### [Dataset excerpts]
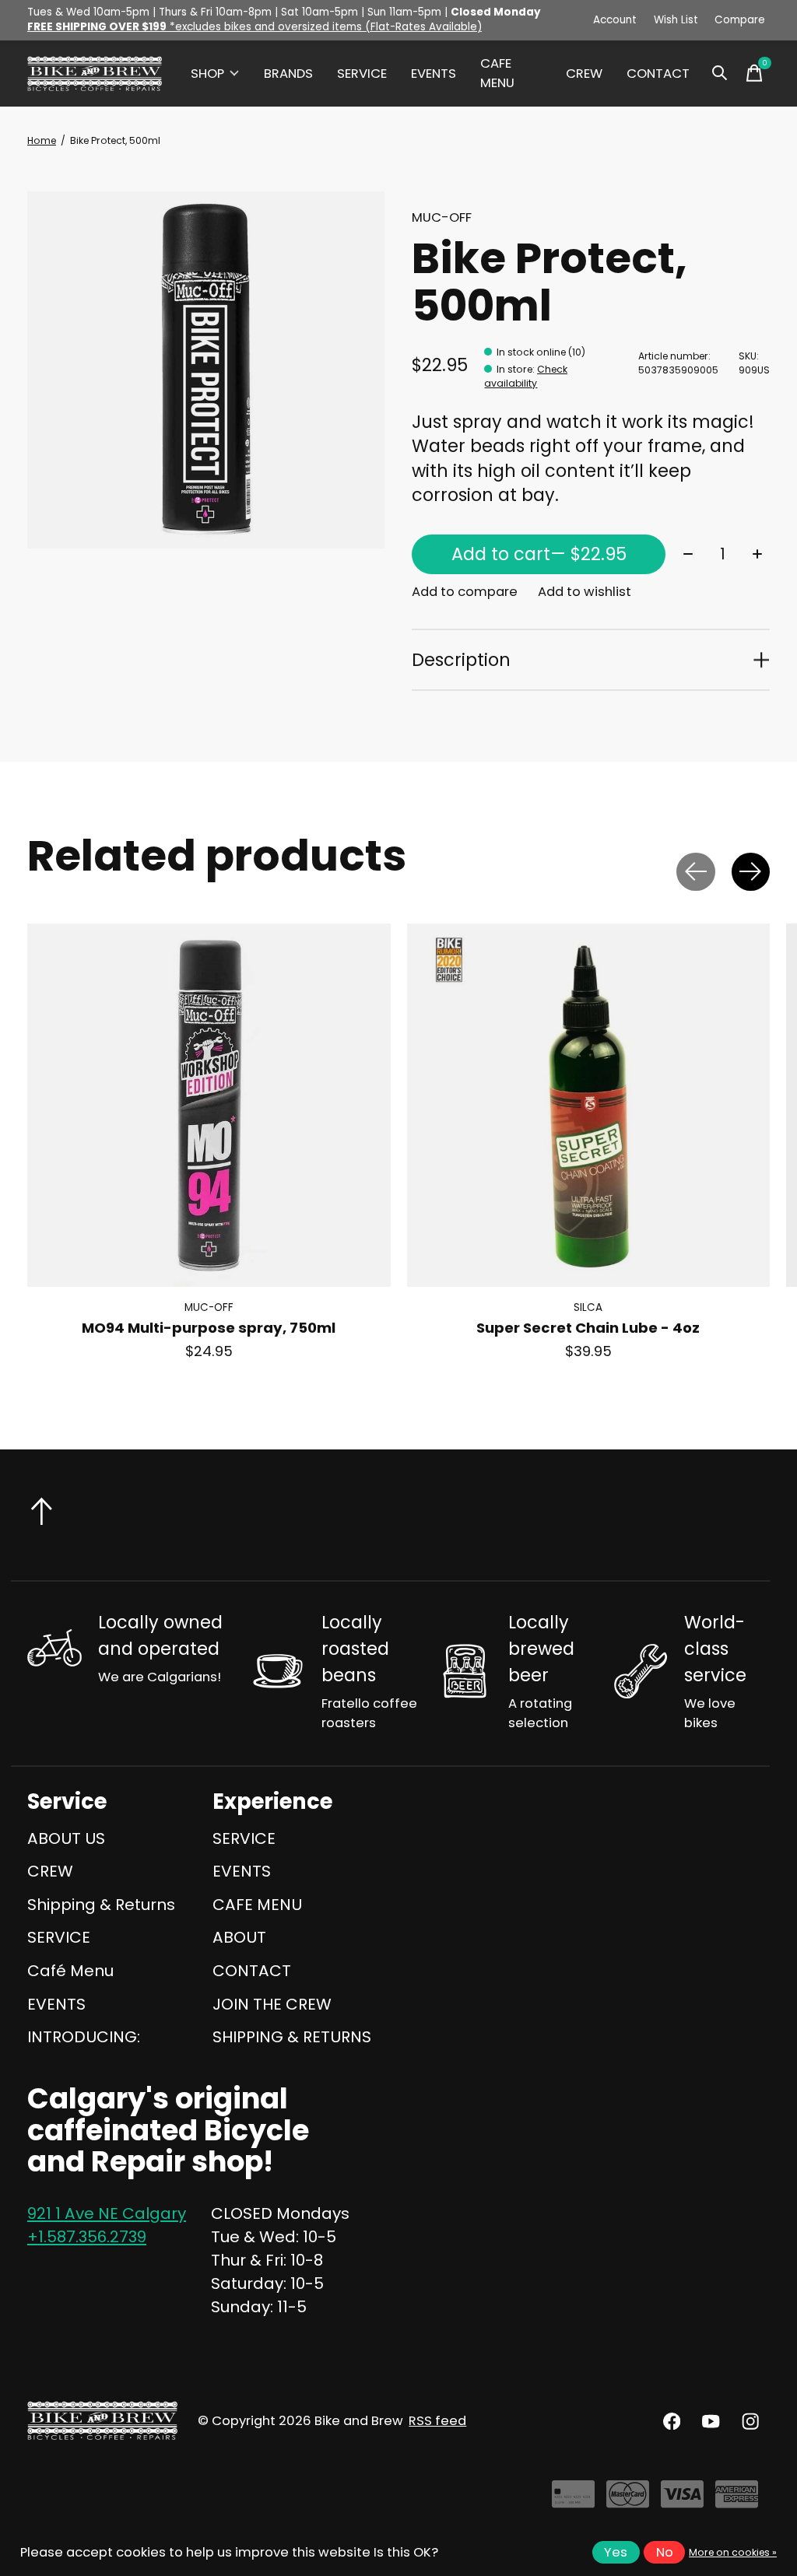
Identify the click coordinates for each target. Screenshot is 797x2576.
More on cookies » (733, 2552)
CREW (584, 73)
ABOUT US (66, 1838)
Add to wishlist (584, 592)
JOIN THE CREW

### [Directions]
Without the pictures, return each entry exactly as given.

### [Solution]
Identify the click coordinates for each target. Screenshot is 797x2576.
More on cookies » (733, 2552)
CREW (584, 73)
ABOUT US (66, 1838)
Add to wishlist (584, 592)
JOIN THE CREW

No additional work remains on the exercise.